Monday, April 26, 2010

Chocolate Truffles ~ Non Dairy!

There are a number of posts I haven't written yet, but I couldn't wait to share this one. Because I'm not eating dairy at the moment, and I Still have a sweet tooth & love chocolate, I recently made a batch of chocolate truffles. How can that be?! Quite simple, and with only two ingredients you have the base for any flavored chocolate truffle you want!


Ingredients
from Trader Joe's:
1 lb. bar of dark chocolate
1 can of coconut milk - minus 1/4 cup for firmer truffles

Step 1: Chop chocolate into small pieces

Step 2:
bring coconut milk to a simmer
Step 3: pour hot coconut milk over chocolate
Step 4: walk away! let it sit undisturbed for 5-10 minutes

Step 5: Start to stir, just the center of the bowl.
It will take a little while for the chocolate to start incorporating. Just stay in the middle, until the chocolate starts to develop color. Then, slowly expand to the outside of the bowl until a uniform consistency is reached.
Optional Step 6: Flavor! If you want to jazz up the truffles, add your flavors now - a tsp or less of liquid extracts for the full recipe, or a 1/4 tsp ground spices. You can also divide the chocolate into smaller containers, and make multiple flavors. I made 'Mayan Spice Truffles' with some cayenne pepper, ground cinnamon, and almond extract.
Step 7: Cover & chill.
In a hurry? Stick the bowl in the freezer for an hour. Otherwise, refrigerate until firm.

Step 8: Grab a scoop, and form your truffles. Individual candy papers are excellent to keep these separate. You can roll them in cocoa powder, or chopped nuts, or sprinkles... dip in melted chocolate for a firm shell, etc... I rolled mine in a combination of cocoa powder, ground almond, and ground cinnamon.
Enjoy!

Saturday, April 10, 2010

Proactive or overly Reactive?

Either way, I'm finally meeting with various docs to figure out why I'm so extraordinarily tired. I mean besides the lack of sleep this past week, since Matt wrecked his bike & collar bone. He is healing up quickly, thank goodness!

So I started with a sports med doc that came Highly recommended by both my Coach & PT. He's supposed to be good at tracking stuff down.
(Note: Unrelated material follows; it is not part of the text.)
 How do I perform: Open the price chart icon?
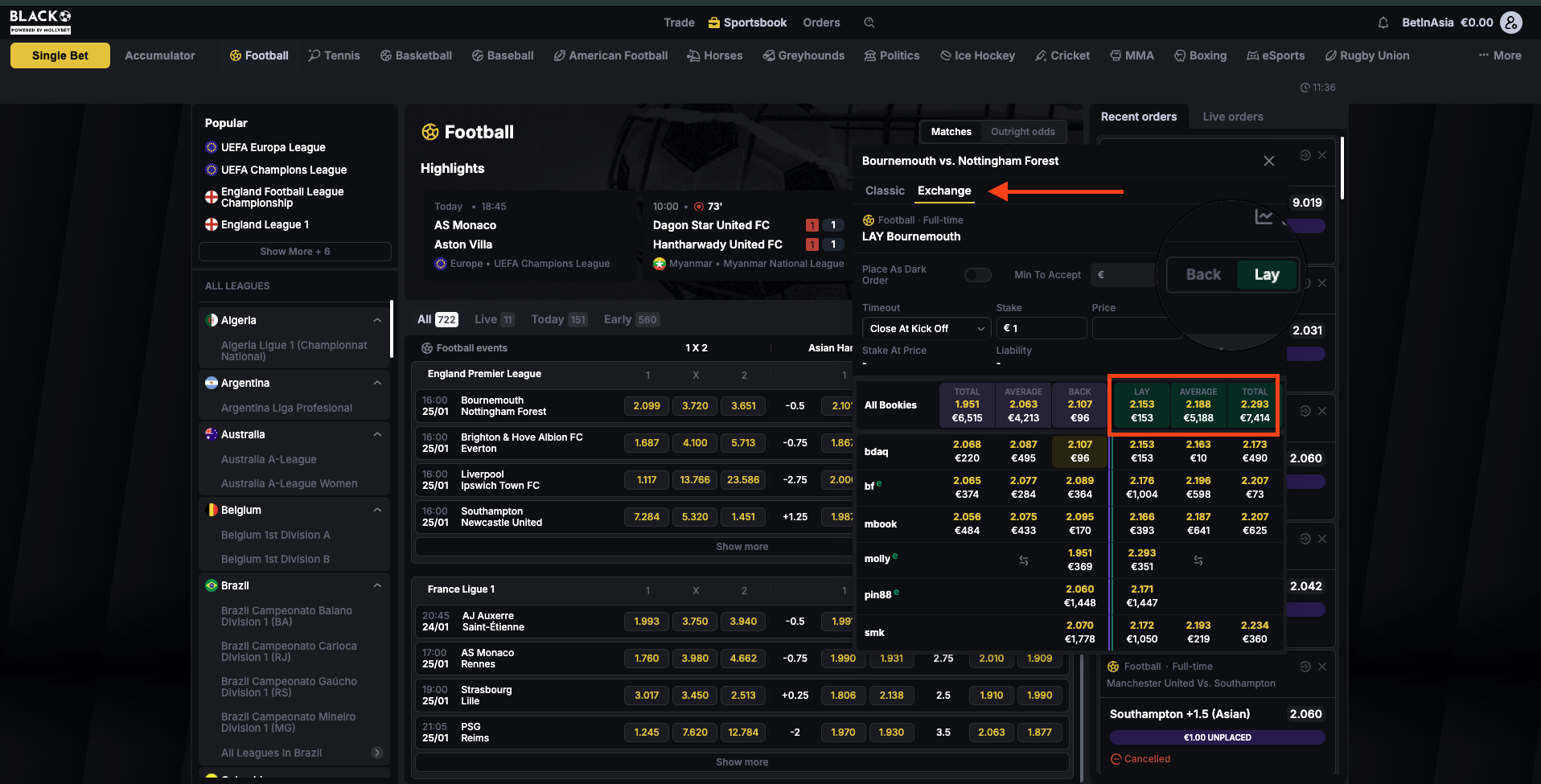click(x=1264, y=217)
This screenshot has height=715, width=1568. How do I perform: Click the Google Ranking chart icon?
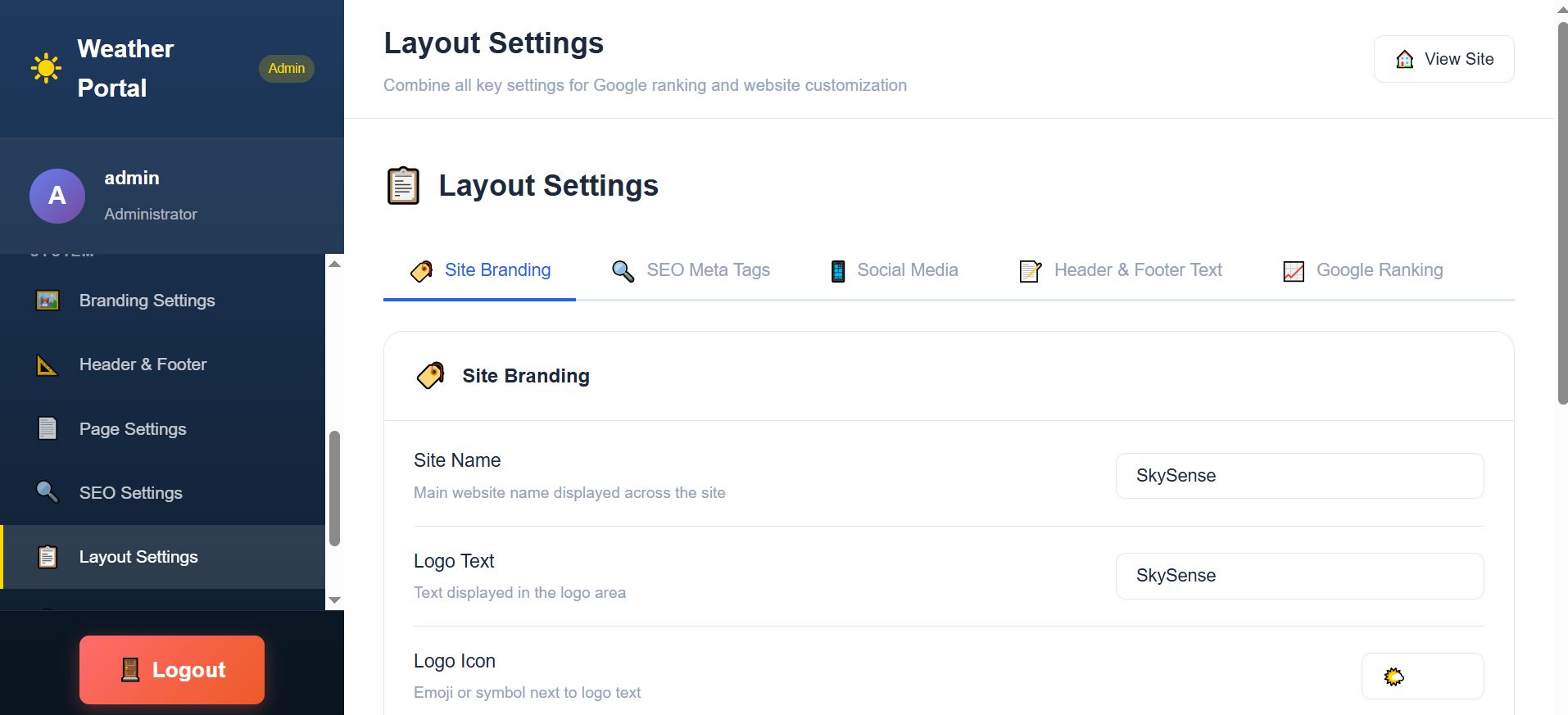pos(1293,271)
So I went in for my second stress test, this time adding VO2 Max. As outcome of that, we're adjusting down the intensity of the max range on my workouts, as my anaerobic heart rate starts a bit lower than I find myself when I am pushing hard or climbing hills. And, he wants to put me on a 1mo sleep reset, which led to Ambien. I have hesitations about that, particularly of the "don't want to be sleep snacking, tyvm" variety.

Then, for the first time, I visited a naturopath, as strongly suggested by a couple of friends. Because honestly, I was really starting to wonder that maybe what's going on is fibro, thanks to it's ambiguous criteria which are far to easy to meet, and my mom's history with it. So ~ in 60 minutes we filled out a very long form of "what is going on with me." Given this was free text, it was quite a bit of stuff to put down. We both agree that there are food sensitivity issues going on, so I'm starting a dairy & gluten elimination test. To celebrate, I've put a pan of GF Almond Butter Pumpkin Brownies in the oven - and really hope they don't turn out tasting like almond butter & honey on bland, as the dough did. And she's also concerned about my sleep, and we're putting one supplement toward testing that. Yay! An ambien alternative! Of three sleep disruptive modes she listed off, this one really rang true for me. She's also concerned that I may be having difficulties absorbing enough of the protein that I consume, so we're testing that out as well. There were a number of other things we discussed & working on, but overall I left the appointment feeling that between the two approaches, I am doing the best I can to restore a healthy and normal me.

So I haven't been riding much at all. I'm still sore, and this past week of nursing has tested my ability to manage sleep disruptions. For you new mothers - wow! I don't know how you do it. I'm trying to adjust my meal plan as simply & minimally as possible - sticking to what I know, but in a non-cow-dairy (easy) and GF (a little more tricky) way. I think I can do this, at least for a bit. I even had a smoked salmon salad for lunch - holy cow! It wasn't as bad as my mind tells me to expect smoked salmon to be, so I might just have to try it out on occasion.

Well, the brownies are done, and it's almost time to start raspberry chipotle nacho night.